Reproduce these entries verbatim, line for line, leaving the images out of your answer.

☆ ☆ ☆ ☆ ☆

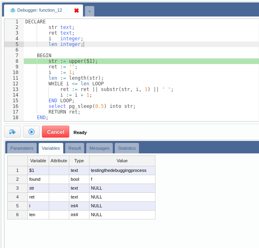The height and width of the screenshot is (248, 259).
Task: Switch to the Parameters tab
Action: [x=22, y=148]
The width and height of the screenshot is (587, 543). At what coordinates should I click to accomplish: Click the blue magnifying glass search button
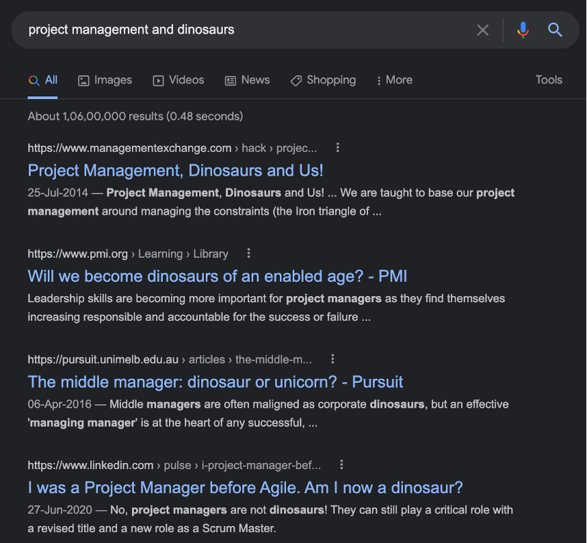point(555,30)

☆ ☆ ☆ ☆ ☆

## [Solution for this exercise]
The height and width of the screenshot is (248, 259).
Task: Switch to the Parameters tab
Action: [x=22, y=148]
The width and height of the screenshot is (587, 543). At what coordinates should I click to accomplish: Click the blue magnifying glass search button
point(555,30)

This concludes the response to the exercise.